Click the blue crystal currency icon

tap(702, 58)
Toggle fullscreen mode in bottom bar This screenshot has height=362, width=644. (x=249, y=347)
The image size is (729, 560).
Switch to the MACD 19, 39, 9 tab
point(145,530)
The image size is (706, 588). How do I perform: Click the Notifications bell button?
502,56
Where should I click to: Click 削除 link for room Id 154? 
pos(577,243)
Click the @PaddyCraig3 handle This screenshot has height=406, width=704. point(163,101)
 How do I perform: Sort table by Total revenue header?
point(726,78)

---

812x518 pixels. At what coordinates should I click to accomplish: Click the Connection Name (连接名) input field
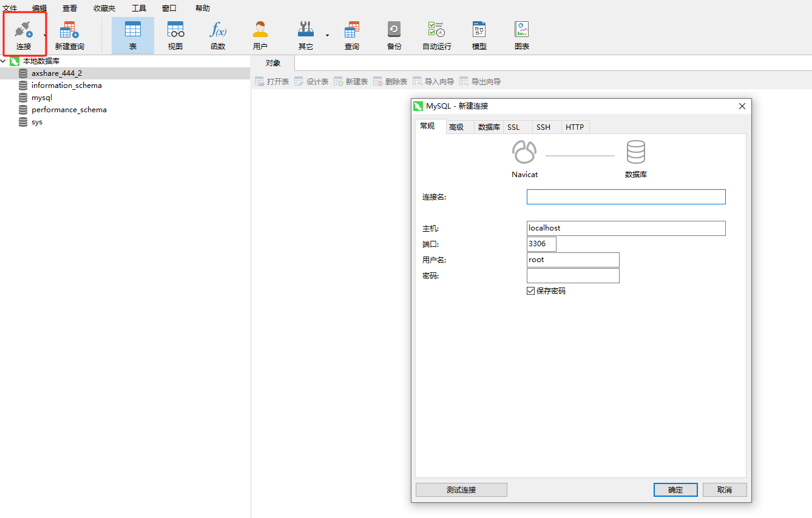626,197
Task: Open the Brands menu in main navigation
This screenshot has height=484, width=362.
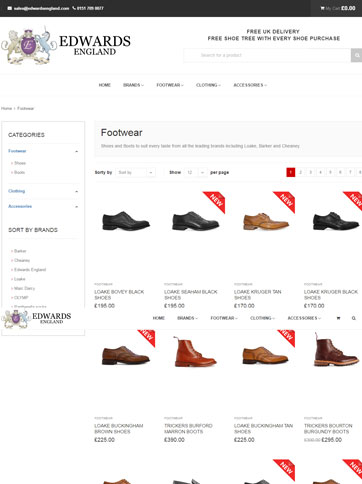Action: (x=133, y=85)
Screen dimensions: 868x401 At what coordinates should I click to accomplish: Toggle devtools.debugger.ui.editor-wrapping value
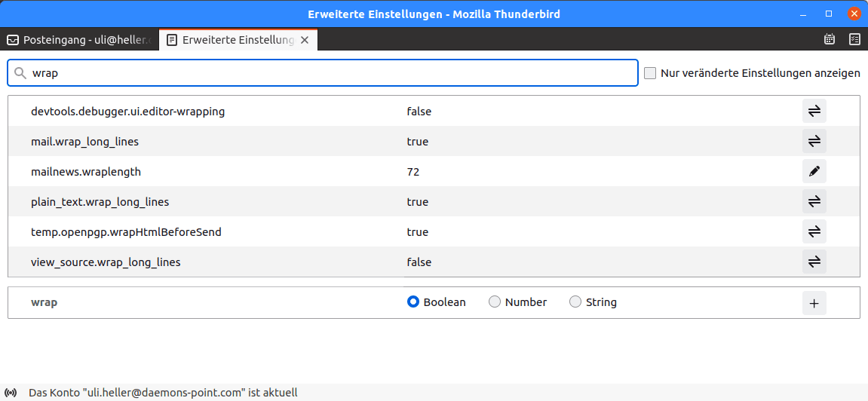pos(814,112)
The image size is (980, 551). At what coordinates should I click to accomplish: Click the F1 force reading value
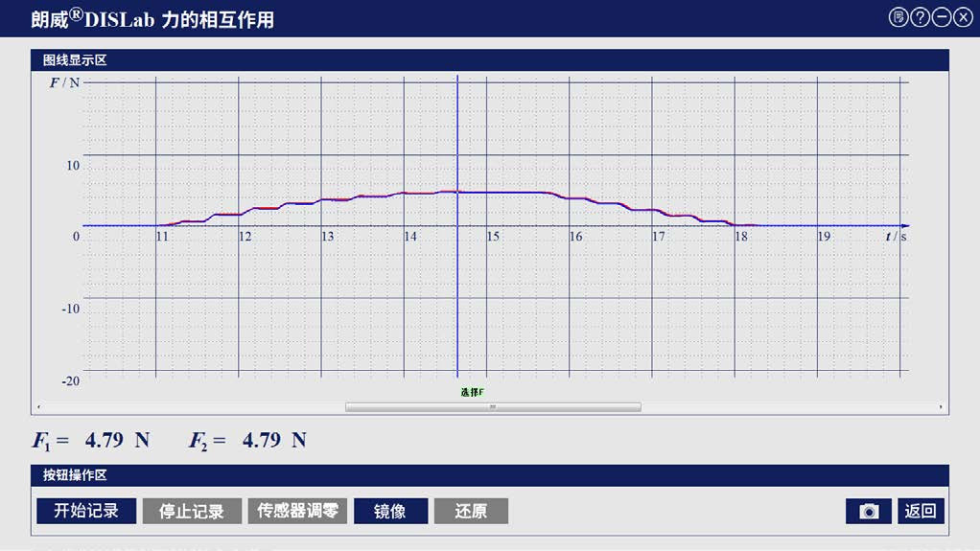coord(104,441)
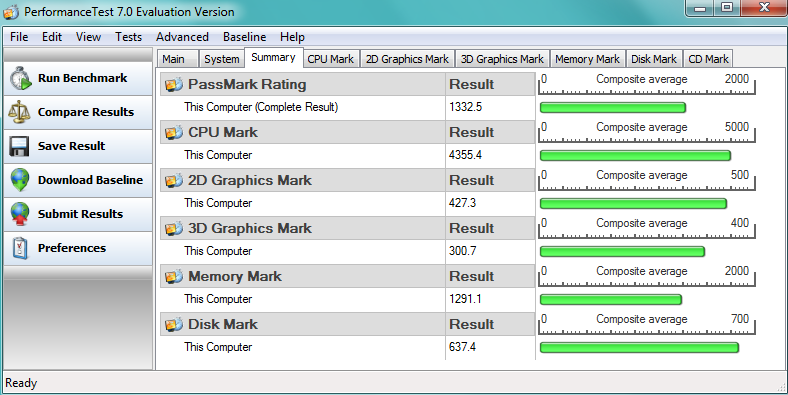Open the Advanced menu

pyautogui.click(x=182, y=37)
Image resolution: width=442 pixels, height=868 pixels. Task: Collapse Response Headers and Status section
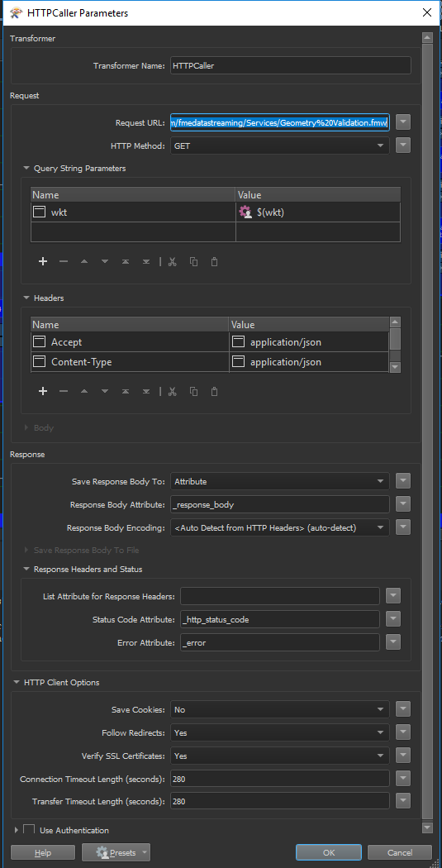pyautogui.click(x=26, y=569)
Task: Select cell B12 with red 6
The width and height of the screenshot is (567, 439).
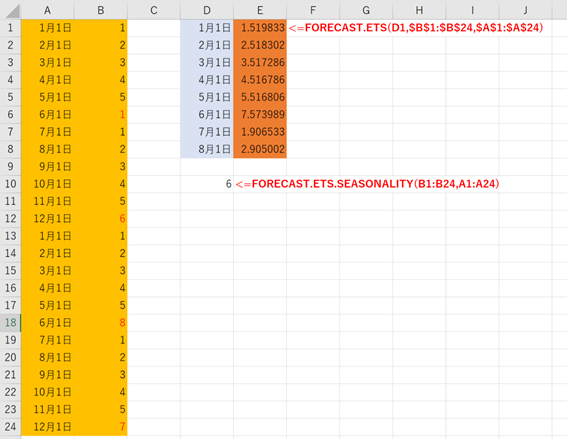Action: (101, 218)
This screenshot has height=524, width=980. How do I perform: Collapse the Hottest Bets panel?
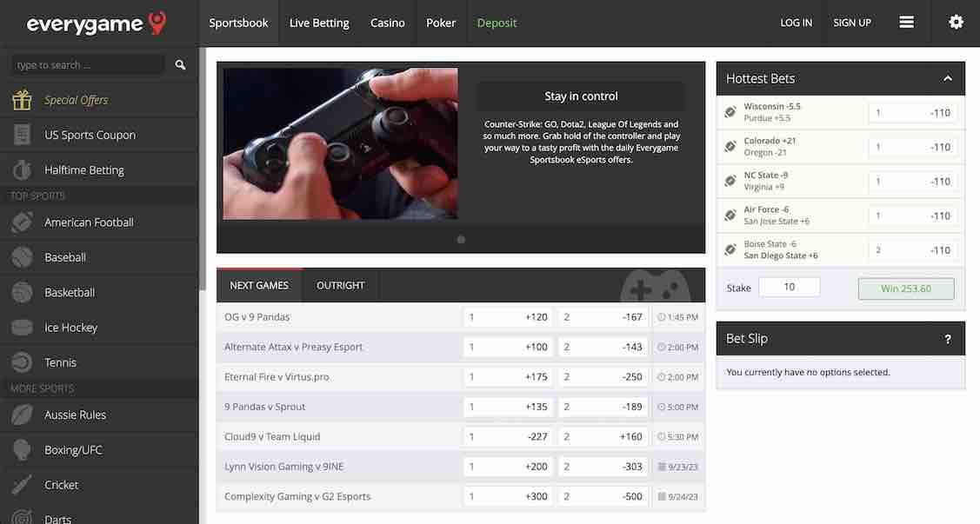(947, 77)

--

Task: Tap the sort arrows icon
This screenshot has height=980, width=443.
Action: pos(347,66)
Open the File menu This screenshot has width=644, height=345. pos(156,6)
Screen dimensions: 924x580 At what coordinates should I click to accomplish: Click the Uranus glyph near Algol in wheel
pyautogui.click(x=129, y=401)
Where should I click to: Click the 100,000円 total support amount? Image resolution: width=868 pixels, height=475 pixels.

### TASK TO COMPLETE
Above are some lines. Repeat exactly, and only, those from the line that has "Screen dimensions: 924x580" through the line that has "Where should I click to: Click the".

### TASK SOLUTION
Screen dimensions: 924x580 At what coordinates should I click to accomplish: Click the Uranus glyph near Algol in wheel
pyautogui.click(x=129, y=401)
Where should I click to: Click the 100,000円 total support amount? Image resolution: width=868 pixels, height=475 pixels.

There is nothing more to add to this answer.